July 26 2007 

This morning I woke up and headed down to the beach. It is breath-takingly beautiful. The sand is pristine white, soft to the touch, and fun to squish between your toes. The water is mild, not cold, but not disturbingly warm either (whenever I am in open bodies of water that are too warm, I can’t help but be increasingly suspicious of the people around me).

I spend the morning swimming, sunbathing, and reading on the beach. It was wonderful, except the beach is full of these “beach boys” (no, not like the band). They try to talk to you and sell you things, etc. I never actually found out what they wanted because I made a point to shut them down before they could even begin. After a while they just stopped bothering me all together.

It rained a little bit in the afternoon (this is an equator winter), so I came back, read a little bit, and took a nap. I’ve been eating bread and bananas all day today, but there was a fruit vendor so I had a mango with lunch. There is a communal stove and pots and stuff but I’m too lazy to figure out how or what to cook. There is a restaurant down the street though so I’ll splurge and break up the monotony.

Traveling by myself has been a catch 22. It is good and I’ve really appreciated being able to live by my own rules and make my own decisions even for only a couple days. It has been really wearing down on me to be constantly in guest mode, to be on my best behavior and not be able to do what I want when I want. It really isn’t that bad, but after a month of it I really needed a break. But as much as I like to be able to do whatever I want, traveling alone is really lonely. It is so different to enjoy something and not have someone to enjoy it with. Snorkeling and sunbathing are one person activities, but having someone else to share it with makes a world of difference. I am in a paradox, I am enjoying my solitude, but I want someone to share it with.
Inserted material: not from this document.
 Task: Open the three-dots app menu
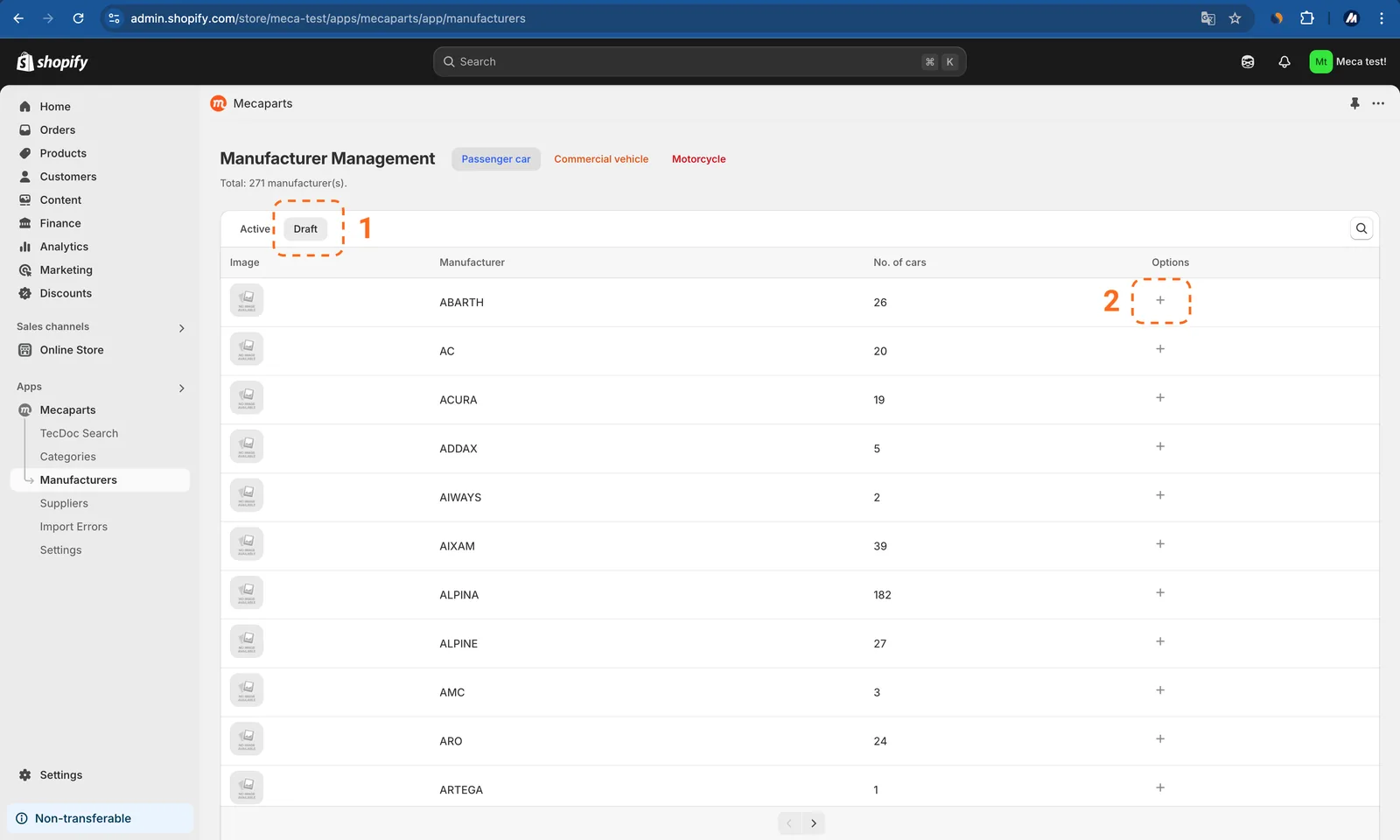pyautogui.click(x=1378, y=103)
I am just so spent and done. I feel I’ve done my time and now I am ready to go home, even though I have a month more to go. I have been trying to rally myself and get excited for my last month, but it is harder than it sounds.  Hopefully when I get back it will go by quick. I know when it comes time to leave I’ll be sad to go, but right now I’m just homesick.

I called the train station and I am leaving at 5:30 here to catch a bus that leaves at 9 am. It is going to be a 30 hour bus ride. I’m not too excited about it. Tomorrow is going to be a long day.